Out on the patio, Paul Bunyan asks Jionni, “Do you know what I want right now? More than anything?” “Vagina?” Jionni answers. No, PB wants a rematch of Jionni trying to kick his hand at head height. “I’m not drunk, it’s not going to happen,” Jionni tells him. He then asks if PB thinks that he can kick Jionni in the head. “Are you giving me permission to kick you in your head?” Paul Bunyan asks, in an excited and hopeful tone. Jionni doesn’t think that PB will be able to do it, because he is so muscle-bound that he probably doesn’t have the flexibility needed to swing his leg up that high. “Go ahead, kick me in my hand,” Jionni says, but PB wants a shot at Jionni’s head or nothing. Jionni tells us that he realizes that if PB kicks him in the head, he could be in some serious trouble.
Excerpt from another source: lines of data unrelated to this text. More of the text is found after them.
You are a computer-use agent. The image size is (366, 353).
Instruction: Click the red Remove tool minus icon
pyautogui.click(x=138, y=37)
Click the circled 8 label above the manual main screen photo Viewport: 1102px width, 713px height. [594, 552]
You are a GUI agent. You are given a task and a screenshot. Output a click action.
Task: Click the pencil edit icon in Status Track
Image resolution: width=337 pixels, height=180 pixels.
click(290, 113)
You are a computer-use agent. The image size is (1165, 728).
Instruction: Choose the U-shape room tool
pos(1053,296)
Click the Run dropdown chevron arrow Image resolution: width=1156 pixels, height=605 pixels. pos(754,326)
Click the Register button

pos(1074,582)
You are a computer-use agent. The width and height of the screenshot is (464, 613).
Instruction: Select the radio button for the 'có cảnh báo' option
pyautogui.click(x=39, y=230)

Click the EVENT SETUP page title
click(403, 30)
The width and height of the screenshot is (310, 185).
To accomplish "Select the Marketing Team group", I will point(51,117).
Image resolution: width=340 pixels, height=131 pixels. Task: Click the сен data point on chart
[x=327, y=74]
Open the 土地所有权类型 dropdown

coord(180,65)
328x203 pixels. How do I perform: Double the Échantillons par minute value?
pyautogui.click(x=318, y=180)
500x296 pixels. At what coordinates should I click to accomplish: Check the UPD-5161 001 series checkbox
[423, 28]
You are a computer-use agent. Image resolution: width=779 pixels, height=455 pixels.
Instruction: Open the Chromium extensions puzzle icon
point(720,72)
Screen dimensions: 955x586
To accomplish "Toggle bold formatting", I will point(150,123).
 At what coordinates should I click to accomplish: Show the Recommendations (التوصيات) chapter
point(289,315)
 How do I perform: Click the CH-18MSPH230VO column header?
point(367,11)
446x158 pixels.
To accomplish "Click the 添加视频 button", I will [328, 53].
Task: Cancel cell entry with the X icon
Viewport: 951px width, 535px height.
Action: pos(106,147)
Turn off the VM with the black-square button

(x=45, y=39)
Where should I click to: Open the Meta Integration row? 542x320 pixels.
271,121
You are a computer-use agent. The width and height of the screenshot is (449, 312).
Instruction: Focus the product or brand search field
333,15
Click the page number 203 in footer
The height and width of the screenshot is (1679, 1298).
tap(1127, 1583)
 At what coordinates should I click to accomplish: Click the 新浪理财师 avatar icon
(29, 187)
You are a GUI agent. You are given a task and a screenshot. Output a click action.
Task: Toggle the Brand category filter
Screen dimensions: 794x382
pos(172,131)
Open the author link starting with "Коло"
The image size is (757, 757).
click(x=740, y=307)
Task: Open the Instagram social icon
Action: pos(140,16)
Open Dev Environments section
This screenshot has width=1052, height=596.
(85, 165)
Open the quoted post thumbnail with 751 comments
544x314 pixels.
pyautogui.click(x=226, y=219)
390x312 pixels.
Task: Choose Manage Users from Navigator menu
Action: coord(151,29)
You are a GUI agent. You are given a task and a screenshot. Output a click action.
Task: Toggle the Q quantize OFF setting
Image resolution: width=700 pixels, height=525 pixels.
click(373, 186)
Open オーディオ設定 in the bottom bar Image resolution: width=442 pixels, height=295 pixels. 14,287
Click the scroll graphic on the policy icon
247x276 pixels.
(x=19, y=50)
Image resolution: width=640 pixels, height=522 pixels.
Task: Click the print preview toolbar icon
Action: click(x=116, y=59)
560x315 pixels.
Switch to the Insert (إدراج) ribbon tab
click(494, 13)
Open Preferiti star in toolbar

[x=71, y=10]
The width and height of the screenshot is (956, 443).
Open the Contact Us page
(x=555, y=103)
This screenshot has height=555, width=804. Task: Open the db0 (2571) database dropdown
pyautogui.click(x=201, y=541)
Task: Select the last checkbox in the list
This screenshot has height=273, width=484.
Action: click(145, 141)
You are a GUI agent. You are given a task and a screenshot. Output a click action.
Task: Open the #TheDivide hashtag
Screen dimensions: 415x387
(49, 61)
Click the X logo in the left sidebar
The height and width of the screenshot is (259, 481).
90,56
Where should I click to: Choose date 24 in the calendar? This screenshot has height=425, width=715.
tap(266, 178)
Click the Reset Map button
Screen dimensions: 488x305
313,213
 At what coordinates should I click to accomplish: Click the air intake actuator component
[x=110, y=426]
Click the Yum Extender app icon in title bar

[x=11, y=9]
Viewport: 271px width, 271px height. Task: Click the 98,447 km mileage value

“I’m gonna break this kid like a twig, you know what I mean?” Paul Bunyan interviews. He kicks Jionni, and although he misses Jionni’s head, he does make good contact with Jionni’s shoulder. “Can I go again?” PB asks. “No! Are you out of your mind?!” is Jionni’s response. They’re both laughing, but Jionni interviews that if PB had hit him in the head, there was a good chance that he wasn’t getting up again.
Snooki wanders outside to see if her fiance is ready to come to bed, but he is still grilling his hamburgers. “I am so over smushing with Jionni,” she tells us. “I’ve been waiting this whole night, and fuck it, like, now we won’t even cuddle.” She retrieves her stuffed crocodile from a strap in the ceiling above her bed and crawls under the covers.
The boys come inside, and go to their respective special lady friends. Paul Bunyan takes his shirt off and lies down on the bed, and:
Do you see the gun in his waistband? This is a terrible idea for so very many reasons.
PB starts getting a little grope-y with JMomm, and she tells him to stop. “I just want to snuggle,” she says. Jenni, you’re doing it wrong. You aren’t supposed to start saying no to sex until afteryou’re already married. If you would put out more, you would be engaged by now. Case in point, Snooki and Jionni, who are pulling the blankets over their heads so that they can get busy with as much privacy as can be achieved when you have night-vision cameras in your bedroom. “When me and Jionni smush, it’s not like sex. It’s like, we’re in love, and it’s very passionate, it’s not like random rabbit sex. It’s like REAL sex.” On the other hand, we have poor Paul Bunyan, who tells us, “Yet another night for me of not getting laid.”
His ox is blue, and so are his balls.